Ehresmann Connection and Gauge Theory

Ehressmann Connection

tldr; Connections on Fiber bundles are are specified by vertical bundle-valued one-forms

One might be familiar with the connection as the Christoffel symbols $Γ^{μ}_{ν ρ} (x)$ or the gauge field $A^{μ} (x)$ . We will review the idea of Ehresmann connection that unifies these 2 seemingly disparate structures in a more abstract framework. It is essential if we are going to generalize the Levi Civita connection (Christoffel symbols) on the tangent bundle to a spin connection on the spin bundle.

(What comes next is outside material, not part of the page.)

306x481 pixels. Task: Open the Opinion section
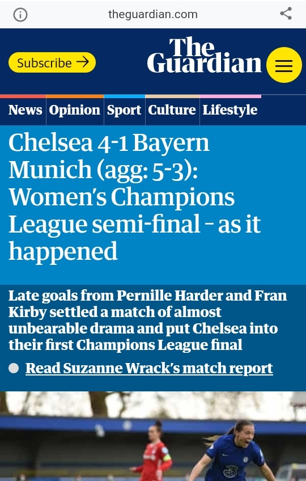[74, 110]
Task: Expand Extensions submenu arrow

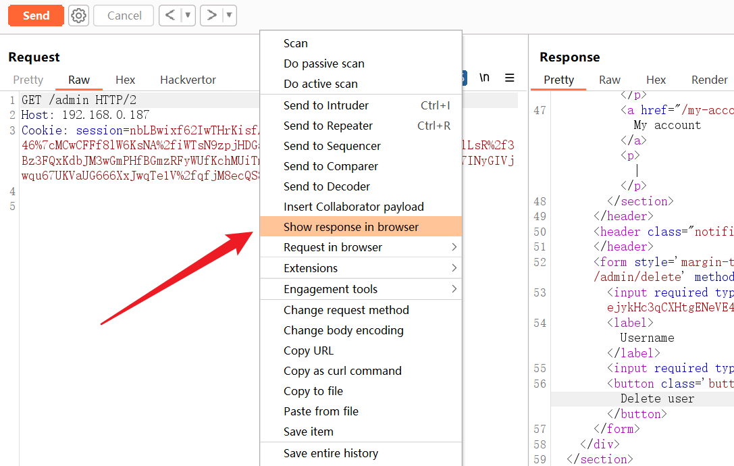Action: 454,268
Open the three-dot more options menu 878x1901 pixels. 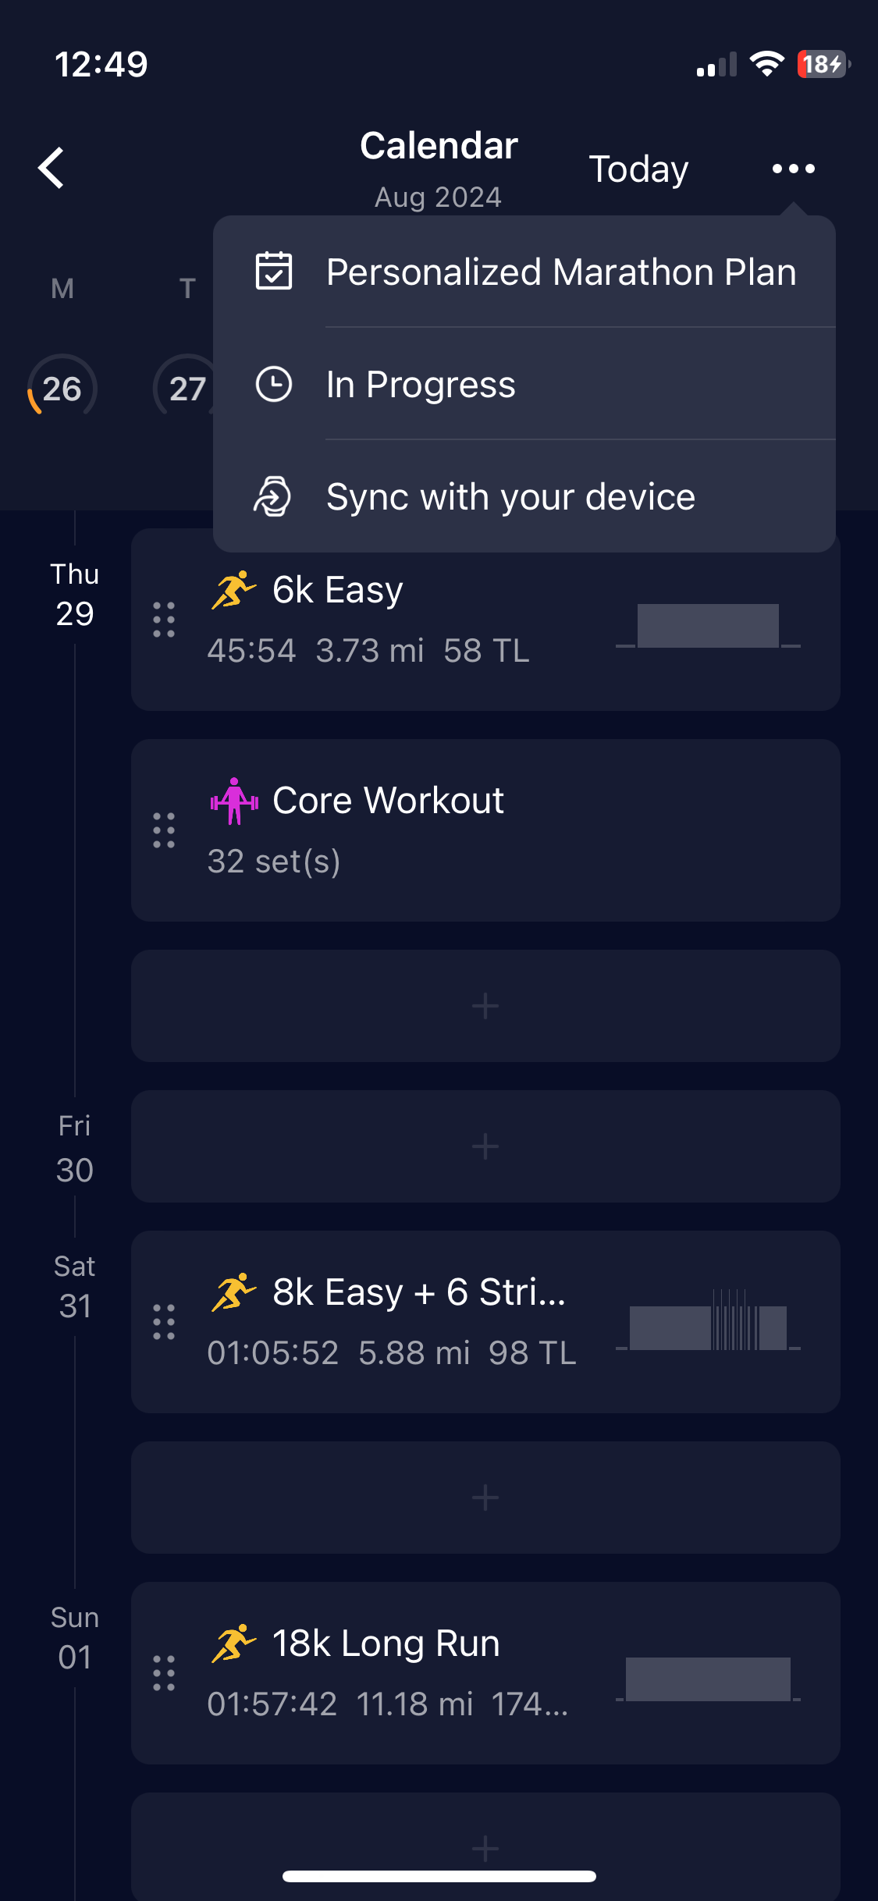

The Ehresmann connection can be defined for any smooth Fiber bundle $π : E \to M$ with smooth fiber $F = π^{- 1} (m), m \in M$ . If we consider tangent bundle $d π : TE \to TM$ , one can see that $dim T_{(m, f)} TE = dim E = dim M + dim F = dim T_{m} M + dim F$ , which implies that $dim ker d π = dim F$ . Intuitively, the tangent bundle $TP$ has some linear subspace that are “along $F$ ”, and this leads to the definition of $V E := ker (d π : TE \to TM)$ One can look for another subspace that is complementary to $V E$ , i.e. $TE = V E \oplus H E$ The intuition is that vectors in $H E$ point in a direction that leads to another fiber, while vectors in $V E$ point in a direction tangent to the current fiber. I would love to add a diagram showing an example with $dim M = dim F = 1$ (the only intuitive diagram one can draw in my opinion).

In the absence of any additional structure, there are many valid choices of $H E$ , and our choice of $H E$ affects $ver (X)$ . This is analogous to saying that the vector space of degree 2 polynomials $span (1, x, x^{2})$ can be decomposed in many ways

analogous to TE span (1, x, x^{2}) span (1, x, x^{2}) = V E \oplus H E = span (1) \oplus span (x, x^{2}) \Rightarrow ver (x + 1) = 1 = span (1) \oplus span (x + 1, x^{2}) \Rightarrow ver (x + 1) = 0

Connection Form

Instead of saying we provide a horizontal subspace at every tangent space of the the tangent bundle $TE$ , it is an equivalent definition to just provide a projection map $Φ : TE \to V E$ from which $H E = ker Φ$ can be inferred.

Punchline: One can say that $Φ$ is a $V E$ -valued one-form on $E$ since it takes a vector in $TE$ and gives an element of $V E$ .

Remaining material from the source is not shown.